Days after the incident, Police Commissioner Jessica Tisch who is staying in that role under Mamdani, personally appeared at the UES synagogue to apologize for the police department letting the demonstration get out of hand. Her retention as top cop was seen as a strategic alliance by Mamdani to keep a leading Jewish official within his young administration.

While the Mayor’s Office to Combat Antisemitism escaped the axing that killed other executive orders, it is not clear where Moshe Davis, the man Adams appointed to the post, will fare under the new administration.

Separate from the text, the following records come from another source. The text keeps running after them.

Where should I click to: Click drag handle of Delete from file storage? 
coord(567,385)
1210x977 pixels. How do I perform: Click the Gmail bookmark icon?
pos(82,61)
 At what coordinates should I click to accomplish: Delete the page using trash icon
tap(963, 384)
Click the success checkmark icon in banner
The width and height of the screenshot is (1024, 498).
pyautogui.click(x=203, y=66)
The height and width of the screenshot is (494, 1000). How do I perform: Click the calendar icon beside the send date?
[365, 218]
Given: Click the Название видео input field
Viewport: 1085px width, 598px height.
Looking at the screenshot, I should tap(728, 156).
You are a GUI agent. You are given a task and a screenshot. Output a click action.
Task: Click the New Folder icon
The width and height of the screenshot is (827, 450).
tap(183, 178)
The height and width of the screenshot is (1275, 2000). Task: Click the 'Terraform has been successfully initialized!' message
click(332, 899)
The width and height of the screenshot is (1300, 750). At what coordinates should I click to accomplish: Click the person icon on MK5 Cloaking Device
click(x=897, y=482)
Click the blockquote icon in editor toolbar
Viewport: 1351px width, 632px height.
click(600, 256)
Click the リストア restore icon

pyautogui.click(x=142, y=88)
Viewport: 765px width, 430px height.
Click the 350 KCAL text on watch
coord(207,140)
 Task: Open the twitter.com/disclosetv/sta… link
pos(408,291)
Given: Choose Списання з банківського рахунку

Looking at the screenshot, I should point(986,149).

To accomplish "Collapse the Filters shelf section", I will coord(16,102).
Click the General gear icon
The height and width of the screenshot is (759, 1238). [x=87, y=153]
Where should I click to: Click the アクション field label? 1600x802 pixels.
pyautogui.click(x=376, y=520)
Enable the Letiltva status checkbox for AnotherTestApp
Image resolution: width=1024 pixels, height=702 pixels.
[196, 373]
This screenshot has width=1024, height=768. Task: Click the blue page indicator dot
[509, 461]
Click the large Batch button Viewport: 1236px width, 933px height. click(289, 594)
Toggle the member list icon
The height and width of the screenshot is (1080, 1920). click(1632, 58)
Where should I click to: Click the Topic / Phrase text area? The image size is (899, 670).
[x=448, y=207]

His Linkedin and X accounts still list him as the executive director and an email to his city email account did not bounce back on Jan. 2. But in his year end annual report, he outlined support for all the executive orders signed by Adams pertaining to Israel and antisemitism including those that been axed by Mamdani’s repeal order. Davis could not be reached for comment.

William Daroff, CEO of the Conference of Presidents of Major American Jewish Organizations, was quoted in the Jewish Times stating the “decision to revoke New York City’s adoption of the IHRA working definition of antisemitism, along with related executive orders aimed at confronting antisemitic discrimination, is a troubling indicator of the direction in which he is leading the city, just one day at the helm.”

Several other pro-Israel groups, including the UJA-Federation of New York, the Anti-Defamation League’s New York/New Jersey chapter and the New York Board of Rabbis, issued a joint statement critical of Mamdani for repealing “two significant protections against antisemitism”

“Our community will be looking for clear and sustained leadership that demonstrates a serious commitment to confronting antisemitism and ensures that the powers of the mayor’s office are used to promote safety and unity, not to advance divisive efforts such as BDS,” their statement said.

“Singling out Israel for sanctions is not the way to make Jewish New Yorkers feel included and safe and will undermine any words to that effect.”

Mamdani at a press conference on Jan. 2 defended the two executive orders that survived insisting he will “actually deliver on our commitment to protect Jewish New Yorkers” by “actually funding hate crime prevention, by celebrating our neighbors and by practicing a politics of universality.”